[Item-finding records]
** Start **

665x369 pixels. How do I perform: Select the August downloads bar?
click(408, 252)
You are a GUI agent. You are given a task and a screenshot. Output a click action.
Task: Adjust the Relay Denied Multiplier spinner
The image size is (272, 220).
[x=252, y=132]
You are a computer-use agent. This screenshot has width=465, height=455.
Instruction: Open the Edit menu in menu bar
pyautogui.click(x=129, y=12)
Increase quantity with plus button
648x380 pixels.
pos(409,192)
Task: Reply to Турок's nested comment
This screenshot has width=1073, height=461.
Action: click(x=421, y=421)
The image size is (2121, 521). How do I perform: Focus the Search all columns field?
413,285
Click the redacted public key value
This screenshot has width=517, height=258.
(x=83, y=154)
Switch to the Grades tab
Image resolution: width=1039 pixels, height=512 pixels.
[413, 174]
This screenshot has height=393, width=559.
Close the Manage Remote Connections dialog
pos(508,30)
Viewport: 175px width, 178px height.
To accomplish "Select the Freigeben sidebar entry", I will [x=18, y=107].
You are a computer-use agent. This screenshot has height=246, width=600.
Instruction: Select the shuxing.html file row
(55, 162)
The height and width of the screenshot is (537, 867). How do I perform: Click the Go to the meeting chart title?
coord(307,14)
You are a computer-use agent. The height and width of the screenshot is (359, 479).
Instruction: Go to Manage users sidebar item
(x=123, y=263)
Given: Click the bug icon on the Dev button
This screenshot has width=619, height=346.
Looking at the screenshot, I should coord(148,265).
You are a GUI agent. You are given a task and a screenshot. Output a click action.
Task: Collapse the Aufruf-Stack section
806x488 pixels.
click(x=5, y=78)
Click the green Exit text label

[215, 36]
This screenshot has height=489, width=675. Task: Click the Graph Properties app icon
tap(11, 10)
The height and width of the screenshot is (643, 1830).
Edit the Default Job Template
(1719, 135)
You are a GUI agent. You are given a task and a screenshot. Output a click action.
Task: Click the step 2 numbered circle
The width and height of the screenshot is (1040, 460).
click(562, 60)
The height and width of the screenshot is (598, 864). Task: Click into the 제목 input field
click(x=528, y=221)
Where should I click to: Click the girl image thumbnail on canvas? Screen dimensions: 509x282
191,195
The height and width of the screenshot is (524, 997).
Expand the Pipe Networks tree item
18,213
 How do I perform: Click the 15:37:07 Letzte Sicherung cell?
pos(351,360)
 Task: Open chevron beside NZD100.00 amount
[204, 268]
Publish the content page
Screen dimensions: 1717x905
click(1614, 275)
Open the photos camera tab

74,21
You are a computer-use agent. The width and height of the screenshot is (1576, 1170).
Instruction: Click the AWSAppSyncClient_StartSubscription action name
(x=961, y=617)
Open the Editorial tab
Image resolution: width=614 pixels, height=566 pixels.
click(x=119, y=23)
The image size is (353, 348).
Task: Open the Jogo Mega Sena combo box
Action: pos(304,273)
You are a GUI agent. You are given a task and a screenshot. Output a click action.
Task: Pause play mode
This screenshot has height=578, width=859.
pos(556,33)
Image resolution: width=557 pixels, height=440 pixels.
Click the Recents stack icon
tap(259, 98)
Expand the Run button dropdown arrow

** End **

Directive: Gather every line in the records above that contains the word "should", and copy each one. Case counts.

Answer for this exercise:
Looking at the screenshot, I should coord(148,265).
Where should I click to: Click the girl image thumbnail on canvas? Screen dimensions: 509x282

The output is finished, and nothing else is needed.